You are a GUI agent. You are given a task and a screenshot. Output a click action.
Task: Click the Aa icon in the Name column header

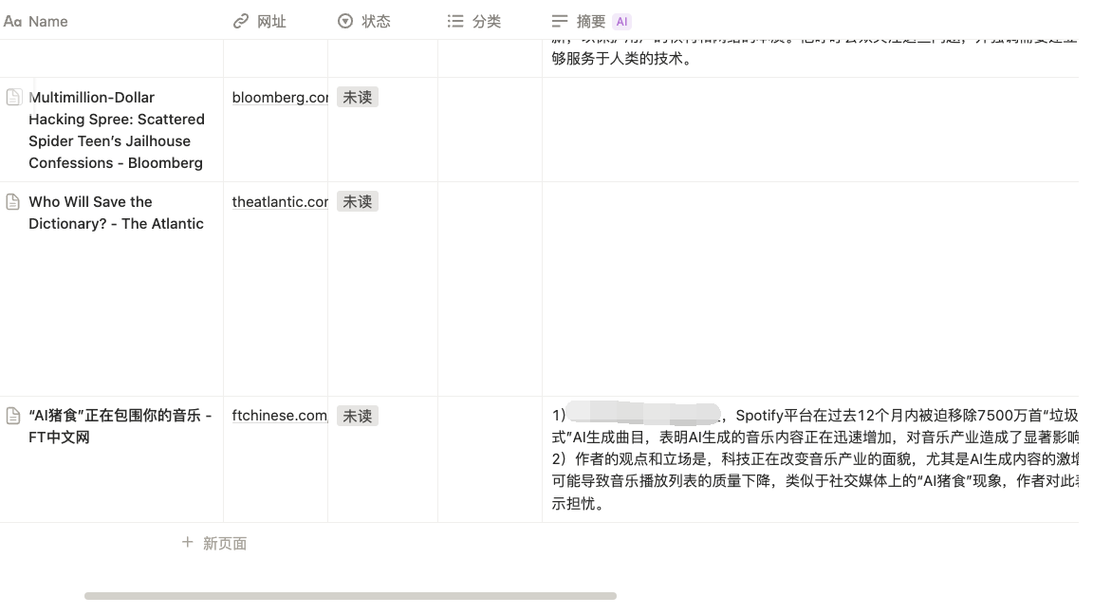(14, 21)
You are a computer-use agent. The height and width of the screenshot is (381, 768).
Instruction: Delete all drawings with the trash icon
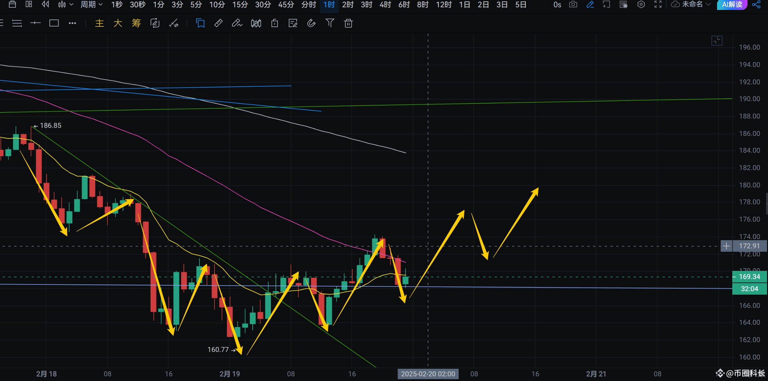point(348,23)
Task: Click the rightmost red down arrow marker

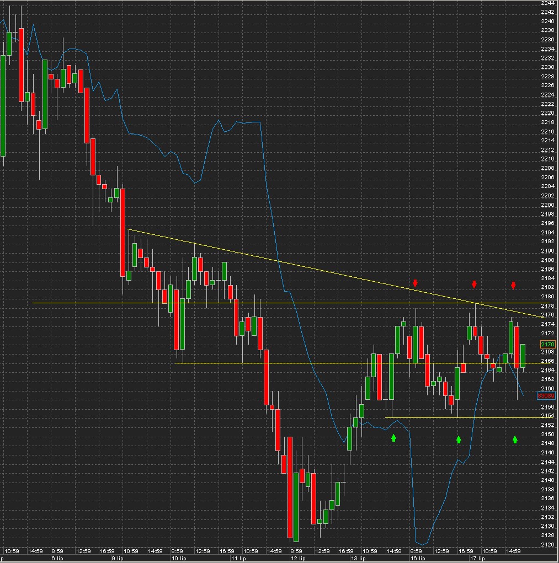Action: coord(513,286)
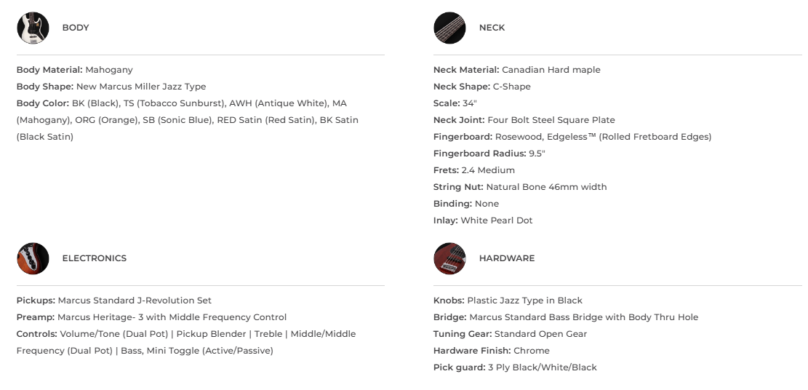Select the HARDWARE section heading

(506, 258)
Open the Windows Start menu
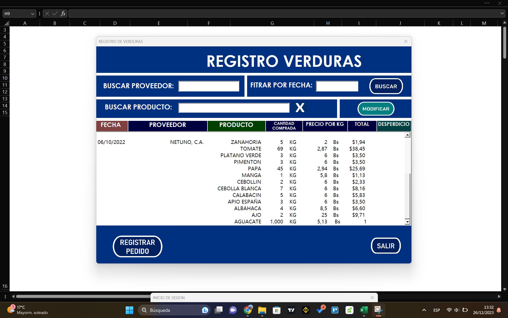This screenshot has height=318, width=508. pos(129,310)
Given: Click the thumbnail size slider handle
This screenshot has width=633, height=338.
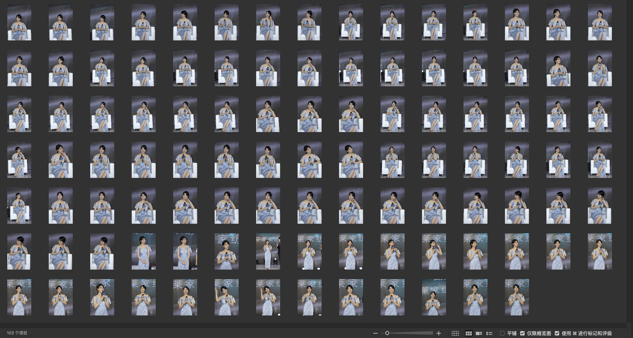Looking at the screenshot, I should pos(387,333).
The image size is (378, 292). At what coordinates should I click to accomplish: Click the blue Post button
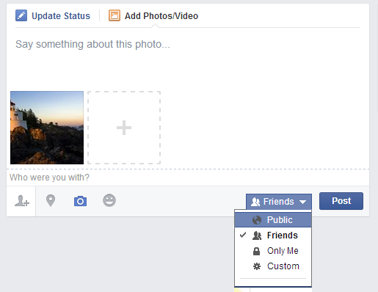(x=341, y=201)
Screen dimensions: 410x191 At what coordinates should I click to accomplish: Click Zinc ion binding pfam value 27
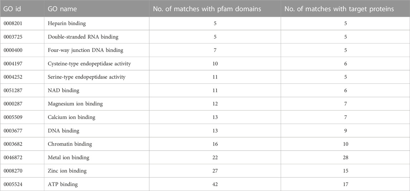pyautogui.click(x=215, y=171)
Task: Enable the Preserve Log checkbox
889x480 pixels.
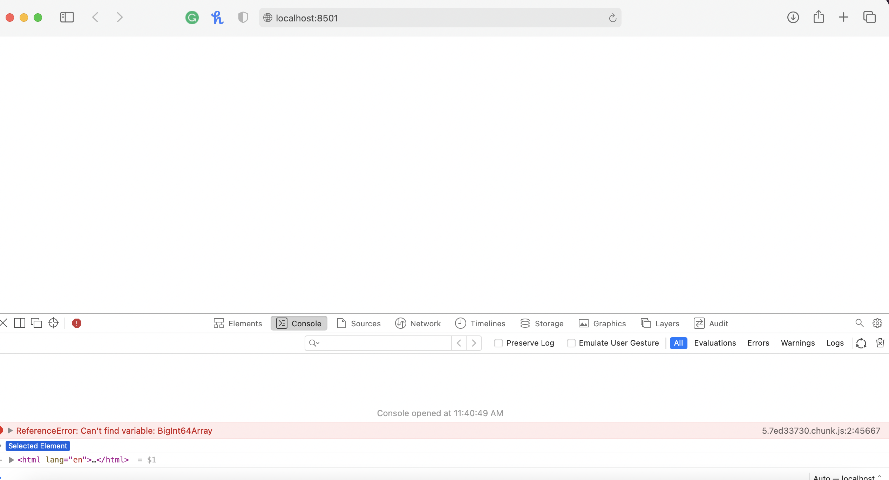Action: [498, 343]
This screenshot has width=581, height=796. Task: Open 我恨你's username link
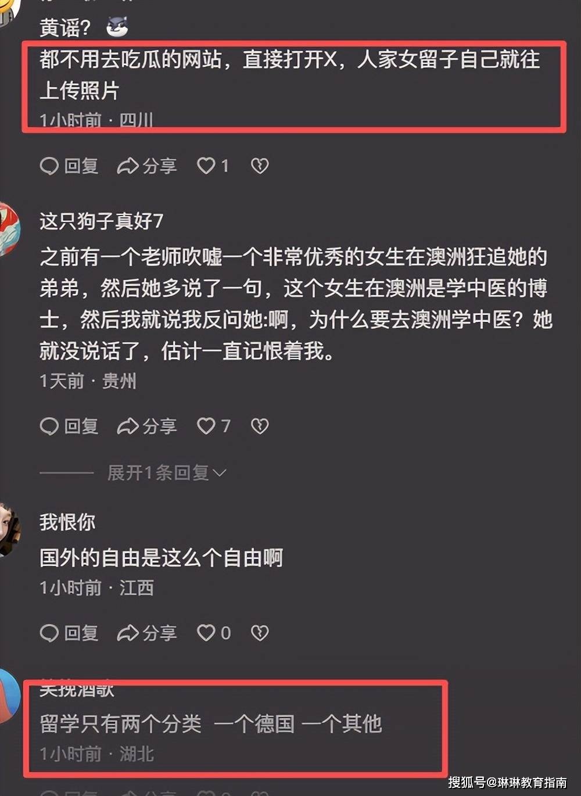click(x=67, y=522)
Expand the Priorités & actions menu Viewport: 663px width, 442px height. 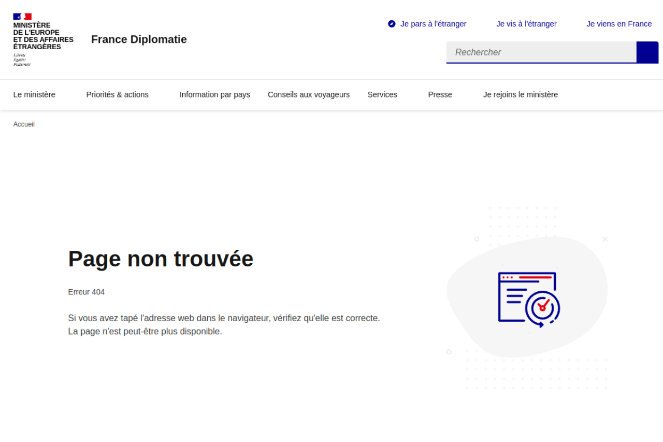coord(117,94)
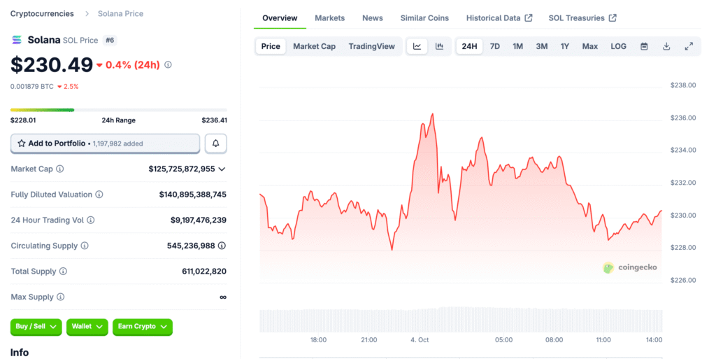Click Add to Portfolio button

click(105, 143)
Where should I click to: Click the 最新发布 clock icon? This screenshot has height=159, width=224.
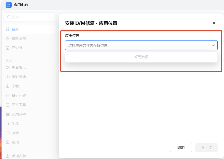coord(8,38)
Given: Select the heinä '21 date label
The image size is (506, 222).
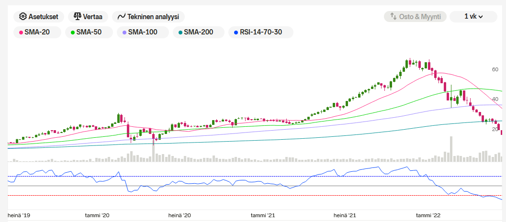Looking at the screenshot, I should click(x=345, y=216).
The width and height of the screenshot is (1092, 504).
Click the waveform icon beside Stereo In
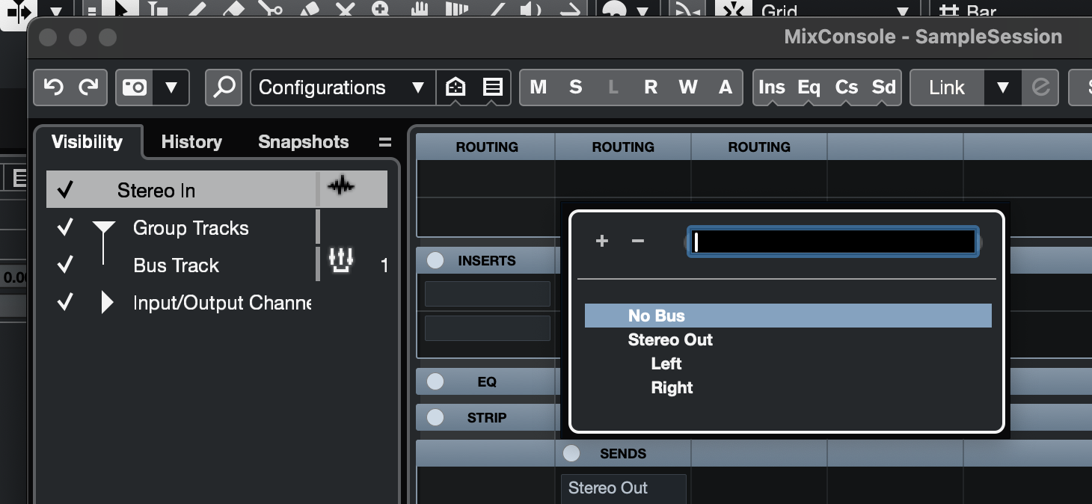(x=341, y=187)
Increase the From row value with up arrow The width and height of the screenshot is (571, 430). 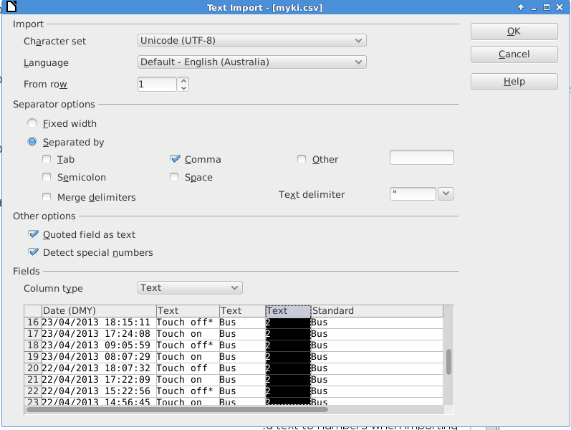184,81
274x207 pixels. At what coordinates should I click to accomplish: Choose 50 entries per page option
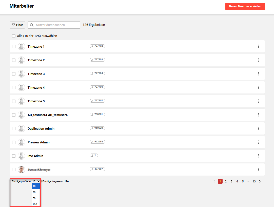34,198
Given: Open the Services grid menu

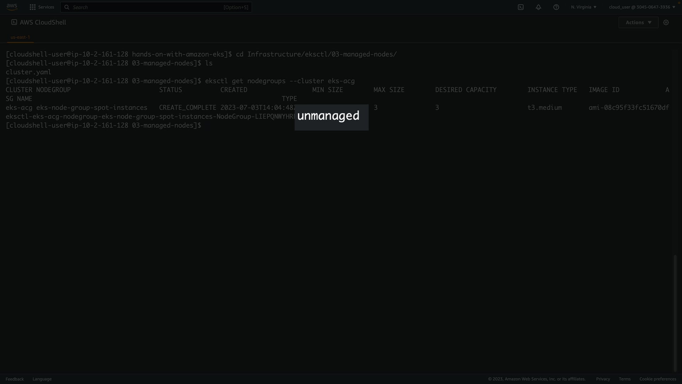Looking at the screenshot, I should (x=33, y=7).
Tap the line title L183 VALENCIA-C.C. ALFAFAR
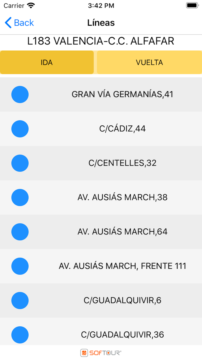202x358 pixels. (101, 41)
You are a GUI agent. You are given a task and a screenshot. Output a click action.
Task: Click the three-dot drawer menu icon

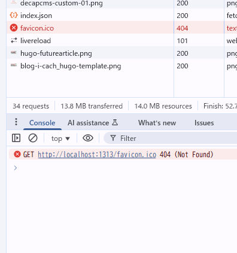coord(16,122)
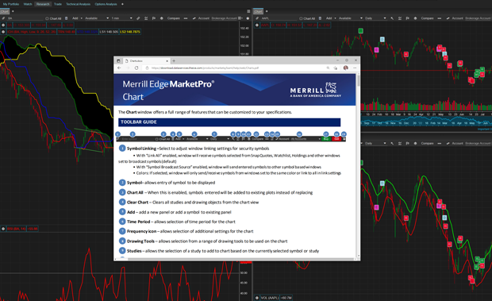The image size is (492, 301).
Task: Click the Compare button in the left chart toolbar
Action: coord(174,18)
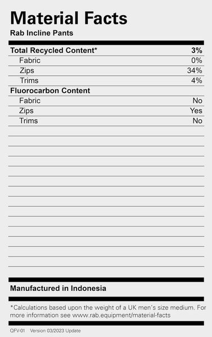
★ ★ ★ ★ ★ ★ ★
# [WHAT TO WORK ON]
Rewrite the part of the entries above that opens with the line containing "The image size is (378, 292)." and closes with the line containing "pyautogui.click(x=215, y=171)", changing "blue" to "green" and keeping everything else the same. Leave the pictures out of your answer.

# [SOLUTION FOR THIS EXERCISE]
The image size is (378, 292). At what coordinates should I click to accomplish: Click the green Post button
(x=341, y=201)
Screen dimensions: 410x191 At what coordinates should I click to accomplish: Click Zinc ion binding pfam value 27
pyautogui.click(x=215, y=171)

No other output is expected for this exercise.